[Directions]:
Give back exactly the lines of the material below, starting with the line with "Given: Switch to the 基本信息 tab" and going on through the line with "This screenshot has width=1226, height=655.".

%%

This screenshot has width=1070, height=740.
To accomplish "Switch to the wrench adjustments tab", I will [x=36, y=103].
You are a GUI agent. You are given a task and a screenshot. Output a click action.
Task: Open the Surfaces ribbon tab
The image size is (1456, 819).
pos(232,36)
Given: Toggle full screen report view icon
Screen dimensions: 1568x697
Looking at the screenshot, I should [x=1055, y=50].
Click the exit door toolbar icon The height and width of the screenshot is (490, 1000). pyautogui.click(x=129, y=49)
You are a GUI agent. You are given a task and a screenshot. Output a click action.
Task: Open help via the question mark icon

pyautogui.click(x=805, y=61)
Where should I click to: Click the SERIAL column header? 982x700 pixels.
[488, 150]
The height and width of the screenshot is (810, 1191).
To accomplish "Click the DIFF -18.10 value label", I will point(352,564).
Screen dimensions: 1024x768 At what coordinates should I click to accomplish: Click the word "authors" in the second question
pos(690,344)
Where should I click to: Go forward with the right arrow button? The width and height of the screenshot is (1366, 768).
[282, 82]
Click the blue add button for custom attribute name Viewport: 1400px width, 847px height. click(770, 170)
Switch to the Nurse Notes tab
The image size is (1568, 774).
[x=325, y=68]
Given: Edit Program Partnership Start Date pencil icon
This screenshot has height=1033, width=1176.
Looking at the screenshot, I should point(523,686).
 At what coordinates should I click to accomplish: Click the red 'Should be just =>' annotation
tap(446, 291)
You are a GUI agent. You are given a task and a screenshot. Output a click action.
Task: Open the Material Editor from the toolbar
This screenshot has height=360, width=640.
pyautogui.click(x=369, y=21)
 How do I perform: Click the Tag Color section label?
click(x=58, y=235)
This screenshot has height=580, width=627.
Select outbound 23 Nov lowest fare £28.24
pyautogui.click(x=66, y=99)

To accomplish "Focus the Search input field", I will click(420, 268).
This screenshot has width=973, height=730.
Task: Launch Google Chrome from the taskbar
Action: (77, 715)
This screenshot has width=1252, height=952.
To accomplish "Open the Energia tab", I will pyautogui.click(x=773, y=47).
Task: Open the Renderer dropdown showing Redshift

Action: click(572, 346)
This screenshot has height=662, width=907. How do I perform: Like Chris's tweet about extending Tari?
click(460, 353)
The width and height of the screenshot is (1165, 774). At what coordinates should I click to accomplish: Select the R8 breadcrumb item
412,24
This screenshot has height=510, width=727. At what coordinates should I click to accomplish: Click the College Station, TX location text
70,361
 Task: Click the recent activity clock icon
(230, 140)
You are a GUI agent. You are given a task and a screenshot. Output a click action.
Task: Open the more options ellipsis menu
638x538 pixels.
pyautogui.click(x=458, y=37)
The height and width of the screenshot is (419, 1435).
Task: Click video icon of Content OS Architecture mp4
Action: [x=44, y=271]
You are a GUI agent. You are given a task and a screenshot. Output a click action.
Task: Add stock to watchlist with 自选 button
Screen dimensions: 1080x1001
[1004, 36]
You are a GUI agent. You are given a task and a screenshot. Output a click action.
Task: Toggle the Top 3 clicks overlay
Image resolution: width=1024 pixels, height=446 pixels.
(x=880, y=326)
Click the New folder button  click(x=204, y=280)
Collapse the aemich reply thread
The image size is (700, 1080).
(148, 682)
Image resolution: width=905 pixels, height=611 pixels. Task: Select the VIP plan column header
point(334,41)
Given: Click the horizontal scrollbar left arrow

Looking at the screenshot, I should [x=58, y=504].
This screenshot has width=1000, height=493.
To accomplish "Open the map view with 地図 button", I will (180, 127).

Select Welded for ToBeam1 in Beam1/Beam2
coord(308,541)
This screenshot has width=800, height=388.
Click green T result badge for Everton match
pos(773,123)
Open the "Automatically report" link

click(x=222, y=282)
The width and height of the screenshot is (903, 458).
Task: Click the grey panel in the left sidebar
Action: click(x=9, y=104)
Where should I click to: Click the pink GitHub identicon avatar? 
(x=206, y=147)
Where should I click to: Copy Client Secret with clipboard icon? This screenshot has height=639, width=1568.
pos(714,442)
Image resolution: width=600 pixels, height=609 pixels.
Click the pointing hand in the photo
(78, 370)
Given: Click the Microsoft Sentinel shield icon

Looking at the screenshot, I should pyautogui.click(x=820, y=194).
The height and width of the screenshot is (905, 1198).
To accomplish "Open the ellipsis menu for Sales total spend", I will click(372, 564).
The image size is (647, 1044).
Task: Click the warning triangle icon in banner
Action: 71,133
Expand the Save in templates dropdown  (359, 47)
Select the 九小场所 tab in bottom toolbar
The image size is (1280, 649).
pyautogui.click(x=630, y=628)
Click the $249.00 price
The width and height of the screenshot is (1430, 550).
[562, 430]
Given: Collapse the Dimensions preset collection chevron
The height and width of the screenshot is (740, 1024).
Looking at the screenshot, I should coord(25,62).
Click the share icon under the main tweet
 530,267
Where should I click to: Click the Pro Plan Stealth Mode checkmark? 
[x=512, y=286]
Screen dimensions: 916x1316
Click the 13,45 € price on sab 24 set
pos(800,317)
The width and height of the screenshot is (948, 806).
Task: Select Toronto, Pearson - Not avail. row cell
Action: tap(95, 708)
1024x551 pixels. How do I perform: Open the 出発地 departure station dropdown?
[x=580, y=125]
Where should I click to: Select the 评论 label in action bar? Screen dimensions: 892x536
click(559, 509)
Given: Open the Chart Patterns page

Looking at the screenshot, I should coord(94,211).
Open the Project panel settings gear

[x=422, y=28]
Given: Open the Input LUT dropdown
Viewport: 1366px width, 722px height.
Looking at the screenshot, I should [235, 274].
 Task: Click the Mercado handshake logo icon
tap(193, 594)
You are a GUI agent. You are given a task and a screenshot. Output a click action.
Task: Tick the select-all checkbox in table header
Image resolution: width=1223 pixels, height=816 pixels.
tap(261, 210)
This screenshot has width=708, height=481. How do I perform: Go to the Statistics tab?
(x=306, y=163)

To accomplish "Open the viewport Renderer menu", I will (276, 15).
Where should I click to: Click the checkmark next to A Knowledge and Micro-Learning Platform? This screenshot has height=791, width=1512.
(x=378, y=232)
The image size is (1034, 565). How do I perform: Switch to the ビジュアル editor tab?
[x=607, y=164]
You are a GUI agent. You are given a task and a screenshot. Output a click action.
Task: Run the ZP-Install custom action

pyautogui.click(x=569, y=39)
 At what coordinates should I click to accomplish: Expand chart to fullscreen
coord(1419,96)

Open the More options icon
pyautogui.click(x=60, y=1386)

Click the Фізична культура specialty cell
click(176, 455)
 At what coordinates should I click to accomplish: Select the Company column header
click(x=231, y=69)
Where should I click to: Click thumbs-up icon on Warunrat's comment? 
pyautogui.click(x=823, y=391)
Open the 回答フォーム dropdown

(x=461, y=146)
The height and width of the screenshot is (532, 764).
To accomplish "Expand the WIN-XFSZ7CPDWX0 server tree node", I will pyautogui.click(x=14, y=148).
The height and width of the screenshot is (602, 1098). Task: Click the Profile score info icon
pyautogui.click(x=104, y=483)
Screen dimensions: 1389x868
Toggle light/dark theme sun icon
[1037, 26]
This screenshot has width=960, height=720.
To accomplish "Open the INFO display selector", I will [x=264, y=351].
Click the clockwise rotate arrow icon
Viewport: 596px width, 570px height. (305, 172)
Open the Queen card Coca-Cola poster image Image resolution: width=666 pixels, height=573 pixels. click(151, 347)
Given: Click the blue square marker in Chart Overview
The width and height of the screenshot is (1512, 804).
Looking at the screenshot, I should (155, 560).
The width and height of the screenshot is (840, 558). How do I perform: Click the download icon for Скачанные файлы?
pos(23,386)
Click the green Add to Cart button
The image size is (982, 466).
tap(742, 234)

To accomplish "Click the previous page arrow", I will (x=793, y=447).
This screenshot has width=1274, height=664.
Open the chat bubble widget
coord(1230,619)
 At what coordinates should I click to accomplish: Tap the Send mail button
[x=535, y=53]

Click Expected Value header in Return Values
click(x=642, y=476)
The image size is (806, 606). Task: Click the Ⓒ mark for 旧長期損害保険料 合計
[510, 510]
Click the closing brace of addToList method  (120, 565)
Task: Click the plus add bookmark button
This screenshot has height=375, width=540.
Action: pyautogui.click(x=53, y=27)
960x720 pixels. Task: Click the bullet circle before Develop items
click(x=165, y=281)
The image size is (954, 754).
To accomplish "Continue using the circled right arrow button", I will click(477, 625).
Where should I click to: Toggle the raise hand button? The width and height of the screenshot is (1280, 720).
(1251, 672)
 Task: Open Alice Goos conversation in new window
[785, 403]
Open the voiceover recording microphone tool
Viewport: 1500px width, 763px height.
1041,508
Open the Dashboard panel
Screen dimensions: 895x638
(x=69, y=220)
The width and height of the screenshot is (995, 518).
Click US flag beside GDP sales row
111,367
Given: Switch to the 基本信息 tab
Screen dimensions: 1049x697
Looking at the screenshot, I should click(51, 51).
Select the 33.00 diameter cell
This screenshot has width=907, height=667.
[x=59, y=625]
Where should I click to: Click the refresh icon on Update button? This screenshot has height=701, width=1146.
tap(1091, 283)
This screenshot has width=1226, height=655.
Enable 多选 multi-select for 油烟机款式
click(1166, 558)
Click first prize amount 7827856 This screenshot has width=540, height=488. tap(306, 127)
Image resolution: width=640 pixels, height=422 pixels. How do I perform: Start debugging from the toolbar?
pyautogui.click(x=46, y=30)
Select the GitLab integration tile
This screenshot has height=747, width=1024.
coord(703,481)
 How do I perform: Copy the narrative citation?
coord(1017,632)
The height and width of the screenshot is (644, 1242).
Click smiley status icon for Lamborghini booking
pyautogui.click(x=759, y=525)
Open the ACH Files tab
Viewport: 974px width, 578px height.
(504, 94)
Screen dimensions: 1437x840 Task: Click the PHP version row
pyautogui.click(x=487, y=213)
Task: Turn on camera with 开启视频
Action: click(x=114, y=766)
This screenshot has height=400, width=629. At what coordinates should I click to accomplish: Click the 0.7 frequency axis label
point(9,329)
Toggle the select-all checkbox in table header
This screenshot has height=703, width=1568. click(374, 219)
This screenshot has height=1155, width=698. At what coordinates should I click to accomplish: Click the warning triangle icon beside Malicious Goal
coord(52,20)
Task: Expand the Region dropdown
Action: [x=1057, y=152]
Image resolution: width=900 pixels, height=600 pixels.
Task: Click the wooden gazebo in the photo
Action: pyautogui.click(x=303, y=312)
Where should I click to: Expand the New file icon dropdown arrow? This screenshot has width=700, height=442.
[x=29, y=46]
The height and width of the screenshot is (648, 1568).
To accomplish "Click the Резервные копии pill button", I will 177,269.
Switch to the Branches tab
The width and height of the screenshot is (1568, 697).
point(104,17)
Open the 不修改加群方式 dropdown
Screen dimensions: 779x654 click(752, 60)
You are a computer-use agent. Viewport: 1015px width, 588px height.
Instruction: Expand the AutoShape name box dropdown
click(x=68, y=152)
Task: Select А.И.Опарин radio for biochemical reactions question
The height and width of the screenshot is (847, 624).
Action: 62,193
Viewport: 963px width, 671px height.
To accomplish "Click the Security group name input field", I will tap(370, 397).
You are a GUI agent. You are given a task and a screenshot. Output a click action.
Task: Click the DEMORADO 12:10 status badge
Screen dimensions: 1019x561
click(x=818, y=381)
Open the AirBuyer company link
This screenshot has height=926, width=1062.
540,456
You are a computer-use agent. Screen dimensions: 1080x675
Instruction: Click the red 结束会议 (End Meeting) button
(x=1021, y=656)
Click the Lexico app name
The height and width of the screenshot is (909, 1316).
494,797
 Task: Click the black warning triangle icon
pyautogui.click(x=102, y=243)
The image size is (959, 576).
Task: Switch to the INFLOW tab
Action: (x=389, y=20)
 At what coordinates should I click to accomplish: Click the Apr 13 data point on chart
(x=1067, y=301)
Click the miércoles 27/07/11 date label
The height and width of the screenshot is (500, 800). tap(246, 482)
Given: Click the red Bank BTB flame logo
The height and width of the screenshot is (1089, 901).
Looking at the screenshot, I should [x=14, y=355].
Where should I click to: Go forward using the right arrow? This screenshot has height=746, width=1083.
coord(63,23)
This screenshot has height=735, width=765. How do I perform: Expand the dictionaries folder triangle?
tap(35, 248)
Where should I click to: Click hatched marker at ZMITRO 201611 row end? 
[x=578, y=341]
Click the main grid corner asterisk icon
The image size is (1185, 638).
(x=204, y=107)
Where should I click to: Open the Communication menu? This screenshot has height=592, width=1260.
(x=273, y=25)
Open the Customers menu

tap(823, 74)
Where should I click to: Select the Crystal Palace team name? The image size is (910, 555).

%%

[Answer for the task]:
Given: Switch to the 基本信息 tab
Screen dimensions: 1049x697
Looking at the screenshot, I should click(51, 51).
Select the 33.00 diameter cell
This screenshot has width=907, height=667.
[x=59, y=625]
Where should I click to: Click the refresh icon on Update button? This screenshot has height=701, width=1146.
tap(1091, 283)
This screenshot has width=1226, height=655.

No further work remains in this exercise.